Пьяный, с разорванной на груди белопенной рубахой – и свободы-то сотня сажен, но он и этакой волюшке рад, заурчав радостно, будто дитенок, узревший мать, он внаклон катился к Нижней Тунгуске, припадал к ее груди и тут же умиротворенно смолкал. Зимой дикий поток погрузится в оцепенелый, ледяной сон, заметет его снегом, и никто не узнает, что средь заметенного леса, под глубокими сувоями распластанно, окаменело спит он мертвецки, спит до той счастливой поры, пока не оживит его солнце и снова он кипуче, светло, бурно отпразднует лето.
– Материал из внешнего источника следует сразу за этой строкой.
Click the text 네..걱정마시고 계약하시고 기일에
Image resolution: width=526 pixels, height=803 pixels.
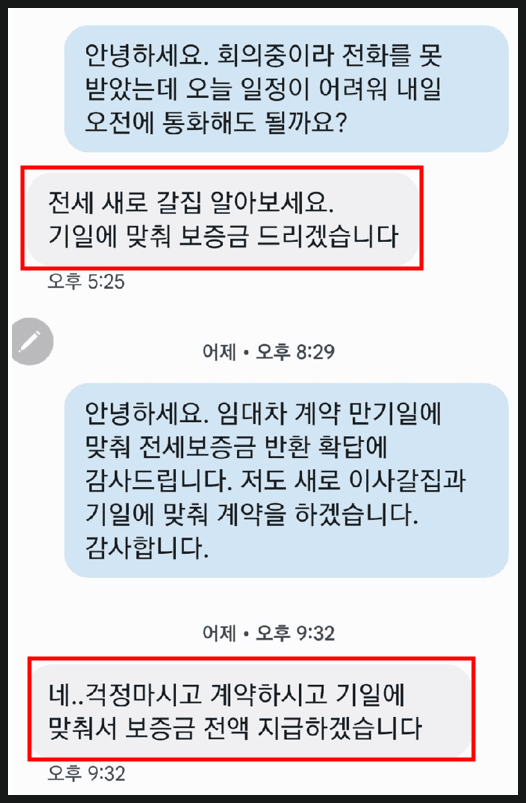click(x=227, y=694)
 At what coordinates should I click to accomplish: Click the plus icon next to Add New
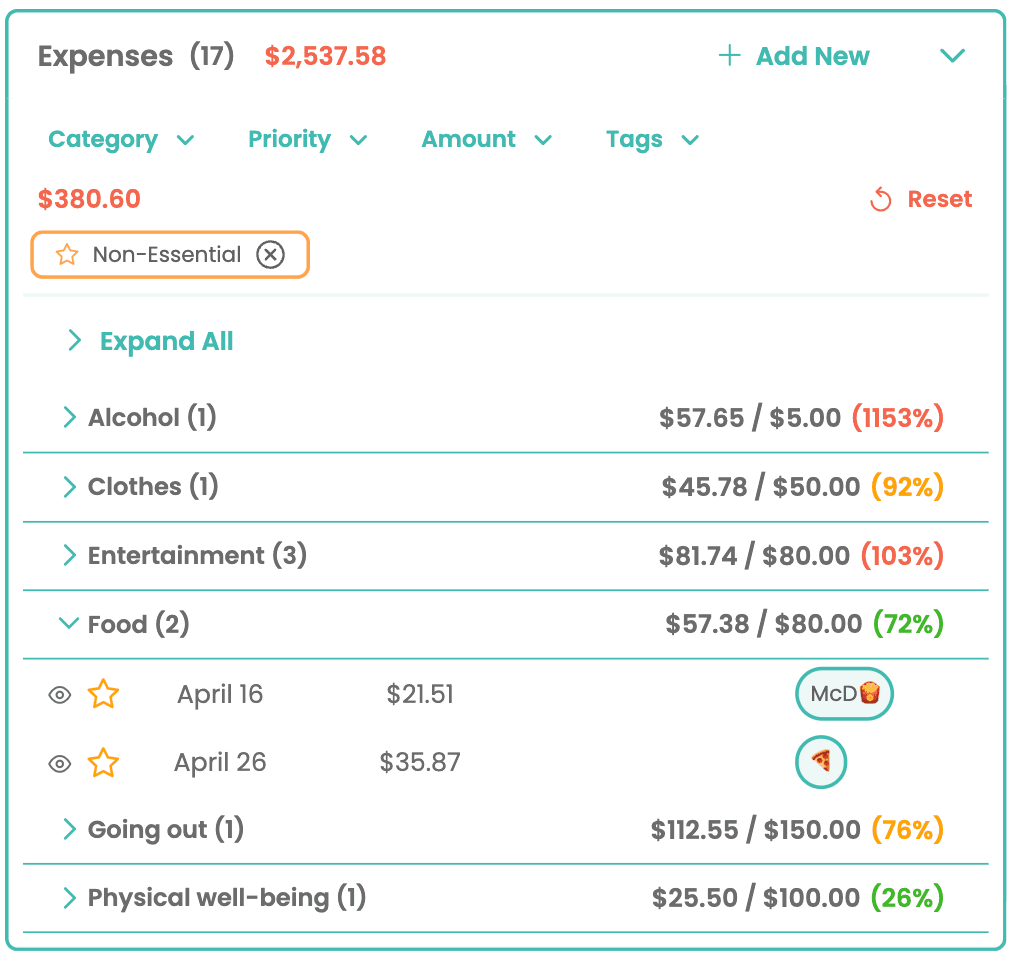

Понявши, что червей мне не раздобыть, я сломил пучку, зубами содрал с нее жесткую кожу и жевал сочный побег, прыгая с камня на камень, как вдруг, при выходе из завала, средь наносного хлама, пробитого там и сям пыреем, метлицей, трясункой и всякой разной долговязой травкой, увидел лилию, яркую-яркую, но как-то скромно и незаметно цветущую среди травы, кустов и прибрежного разнотравья.
– Саранка! Саранка! – себя не помня, заблажил я и чуть не свалился с камня в ледяной поток.
Саранками в наших местах зовут всякую лилию. Самая среди них распространенная – высокая, с кукушечно пестрым пером сиреневого или сизого цвета, лепестками ее маслянистыми, скатанными в стружку, мы в детстве наедались до тошноты. Есть высокогорные, будто чистой, детской кровью налитые и в то же время ровно бы искусственные саранки, но это то самое искусство, которое редко случается у человека, – он непременно переложит красок, полезет с потаенным смыслом в природу и нарушит ее естество своей фальшью.
Я стал на колени, дотронулся рукою до саранки, и она дрогнула под ладонью, приникла к теплу, исходившему от человеческой руки. Красногубый цветок, в глуби граммофончика приглушенный бархатисто-белым донцем, засыпанный пыльцой изморози, нежданно теплой на взгляд, напоминал сказочно цветущий кактус из заморских стран.